After the tree guys were gone, I spent Saturday afternoon cleaning and reorganizing my baking cabinets in preparation for a special project.
I have this corner cabinet in my kitchen where I store my flour, sugar, grains, pasta, etc. It is kind of a pain because of the weird angles inside the cabinets, but I try to make it work. Earlier this week, I used my birthday gift card from M to buy new canisters for my baking goods (thanks, M!). I already have these cool ones that Mother and Father of Ken gave me for Christmas a few years ago, but the openings are too small for a 1 cup measure to fit inside. So, I decided to repurpose those canisters for other things (coffee, vanilla sugar, cake flour, and whole wheat pastry flour) and move everything else into the new canisters that have larger openings. After I washed all of the canisters and started moving things around earlier this week, I ended up shoving them all back in the cabinet to get them off of the counter. It looked like this, which drives me crazy:
Everything came out of the cabinet, I scrubbed the shelves, got rid of some things, and reorganized (I love to reorganize!):
The next cabinet that needed help was the spice and smaller baking goods cabinet:
Again, everything came out, everything was scrubbed, some things were thrown away, and I ended up with this:
I have a long list of spices that I need to replace (some of those things came with me from Dallas four years ago), so I'll save some money and then hit Penzey's--I can't wait!
Now on to my special project. We did an instructed Eucharist at church today and part of the commentary was about how in the early church, people would bring small loaves of bread with them to use for communion. So, I thought that it would be nice for us to have some homemade communion bread for today's service. I used a recipe from the Virginia Theological Seminary. This recipe has six ingredients, beginning with whole wheat flour, baking powder, and salt:
All of the dry ingredients went into the bowl of my mixer:
Here are the wet ingredients: honey, water, and oil. I really like this view of everything in the measuring cup.

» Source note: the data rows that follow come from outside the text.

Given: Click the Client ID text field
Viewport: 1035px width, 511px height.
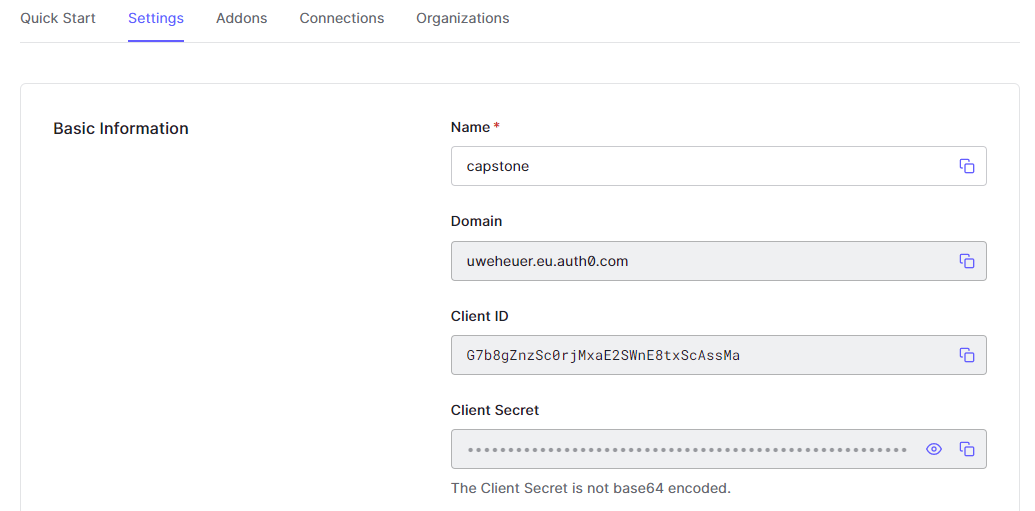Looking at the screenshot, I should coord(700,355).
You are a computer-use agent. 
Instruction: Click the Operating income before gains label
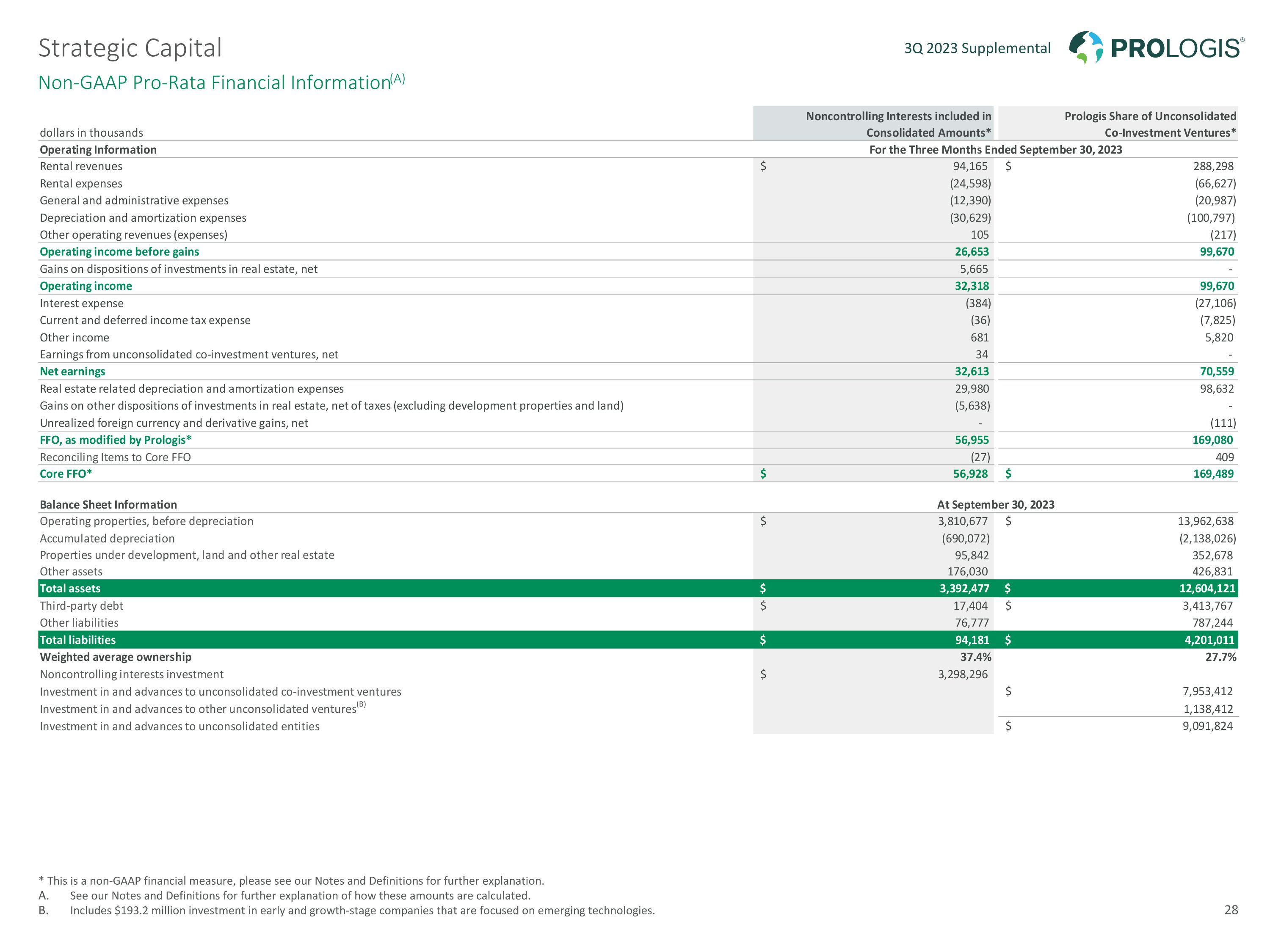119,251
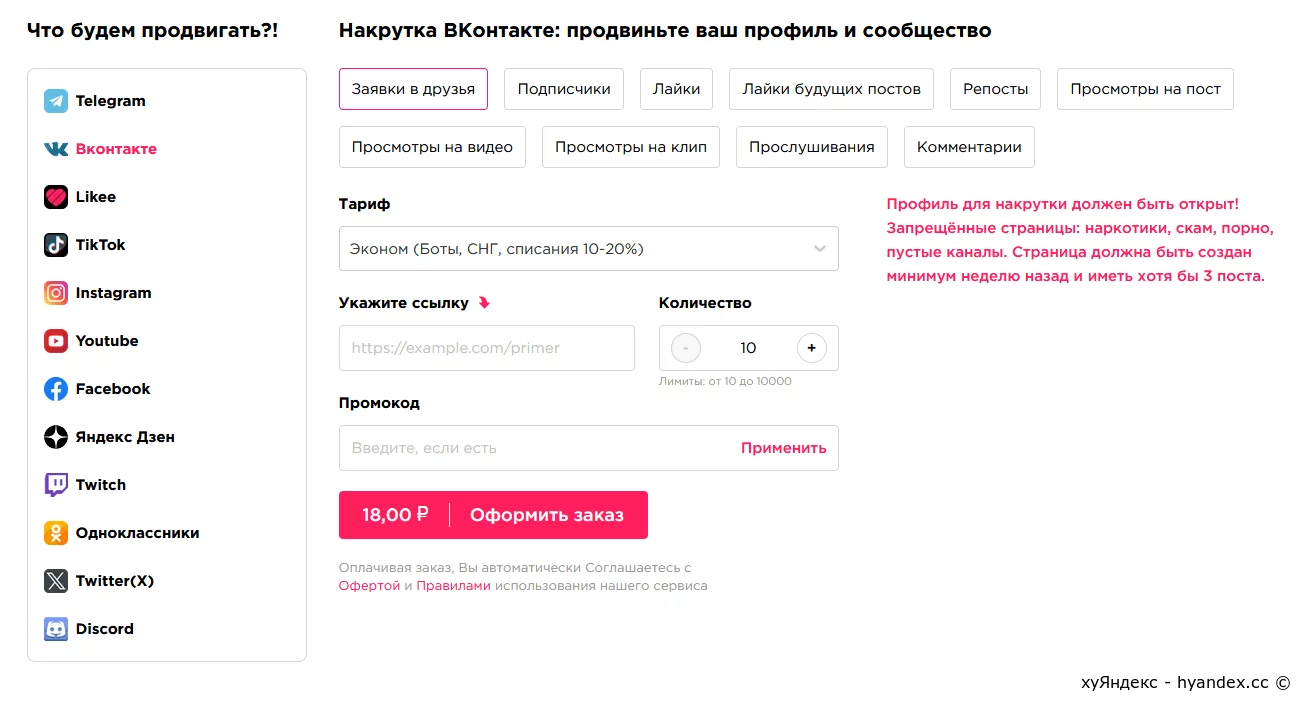Click the Likee heart icon
The height and width of the screenshot is (701, 1301).
[x=56, y=197]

I stirred the wet ingredients together and then poured them into the dry ingredients, mixing them with the dough hook:
I let the dough hook knead the bread for about five minutes and then I cut the ball of dough into twelve equal pieces:
Then I had to roll each piece out into a circle six inches in diameter (I used a small plate to cut the circle):
Once the larger circle was finished, I had to use a juice glass to make a smaller circular indentation in the center of the bread and then I used a sharp knife to score the edges:
I baked all of them on Silpat to make sure they wouldn't stick and baked them until the edges were just slightly browned:
I ended up with eleven loaves because one got a little too brown. This was more than enough for today, so we froze the rest to use another time.
In other baking news, I made peach muffins today to use up the extremely ripe peaches that I bought on Friday. This is an Emeril recipe and, while I generally avoid his recipes because of his off-putting personality, this one looked really good, so I decided to give it a try. I only made half of the recipe and ended up with a dozen nice-sized muffins. If I make this again, I will use more peaches (I used one cup, but I think that 1 and 1/2 cups would be better), but the muffins were tender and flavorful and the pecan topping was light and crunchy.
So, yay for successful and delicious baking--try these peach muffins if you get a chance. I don't think you'll be disappointed.